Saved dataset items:
○ ○ ○ ○ ○
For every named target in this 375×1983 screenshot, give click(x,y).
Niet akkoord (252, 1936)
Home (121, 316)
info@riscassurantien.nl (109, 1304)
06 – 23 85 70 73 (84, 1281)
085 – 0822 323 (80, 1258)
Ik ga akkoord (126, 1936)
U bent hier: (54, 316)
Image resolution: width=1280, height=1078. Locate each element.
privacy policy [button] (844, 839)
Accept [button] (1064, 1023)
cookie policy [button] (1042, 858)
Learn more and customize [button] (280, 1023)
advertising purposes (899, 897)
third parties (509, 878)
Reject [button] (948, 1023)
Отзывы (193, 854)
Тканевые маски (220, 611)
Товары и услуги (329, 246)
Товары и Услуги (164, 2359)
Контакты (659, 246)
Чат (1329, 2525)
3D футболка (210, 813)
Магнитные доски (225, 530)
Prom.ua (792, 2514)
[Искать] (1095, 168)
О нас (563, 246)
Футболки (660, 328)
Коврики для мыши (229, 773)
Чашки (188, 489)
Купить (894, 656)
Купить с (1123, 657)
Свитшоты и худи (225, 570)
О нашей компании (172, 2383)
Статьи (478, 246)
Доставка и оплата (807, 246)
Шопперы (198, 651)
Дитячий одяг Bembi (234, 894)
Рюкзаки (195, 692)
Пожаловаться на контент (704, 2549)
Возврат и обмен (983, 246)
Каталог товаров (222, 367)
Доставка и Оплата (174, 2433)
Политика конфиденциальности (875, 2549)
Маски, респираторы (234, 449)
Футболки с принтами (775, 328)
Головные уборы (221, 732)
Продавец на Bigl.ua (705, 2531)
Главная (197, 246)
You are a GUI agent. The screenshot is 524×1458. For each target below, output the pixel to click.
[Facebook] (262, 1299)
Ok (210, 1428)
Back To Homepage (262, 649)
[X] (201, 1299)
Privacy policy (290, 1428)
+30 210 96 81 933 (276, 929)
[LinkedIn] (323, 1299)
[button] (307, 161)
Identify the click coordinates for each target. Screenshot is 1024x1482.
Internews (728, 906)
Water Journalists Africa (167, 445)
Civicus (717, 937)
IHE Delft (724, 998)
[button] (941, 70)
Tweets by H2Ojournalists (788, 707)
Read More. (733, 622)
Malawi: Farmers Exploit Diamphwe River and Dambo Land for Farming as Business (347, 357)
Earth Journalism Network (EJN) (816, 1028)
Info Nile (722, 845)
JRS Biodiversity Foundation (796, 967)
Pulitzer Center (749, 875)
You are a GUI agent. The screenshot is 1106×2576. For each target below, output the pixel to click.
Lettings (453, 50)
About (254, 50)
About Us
○ ○ ○ ○ ○
OBJECTIVE ▸
Please reproduce the records from the line containing "Identify the click" up to and including the final line of the records, keeping each line unchanged.

RESPONSE BELOW ▸
Identify the click coordinates for each target. Screenshot is 1024x1482.
Internews (728, 906)
Water Journalists Africa (167, 445)
Civicus (717, 937)
IHE Delft (724, 998)
[button] (941, 70)
Tweets by H2Ojournalists (788, 707)
Read More. (733, 622)
Malawi: Farmers Exploit Diamphwe River and Dambo Land for Farming as Business (347, 357)
Earth Journalism Network (EJN) (816, 1028)
Info Nile (722, 845)
JRS Biodiversity Foundation (796, 967)
Pulitzer Center (749, 875)
You are a GUI agent. The screenshot is 1106×2576. For each target below, output the pixel to click.
Lettings (453, 50)
About (254, 50)
About Us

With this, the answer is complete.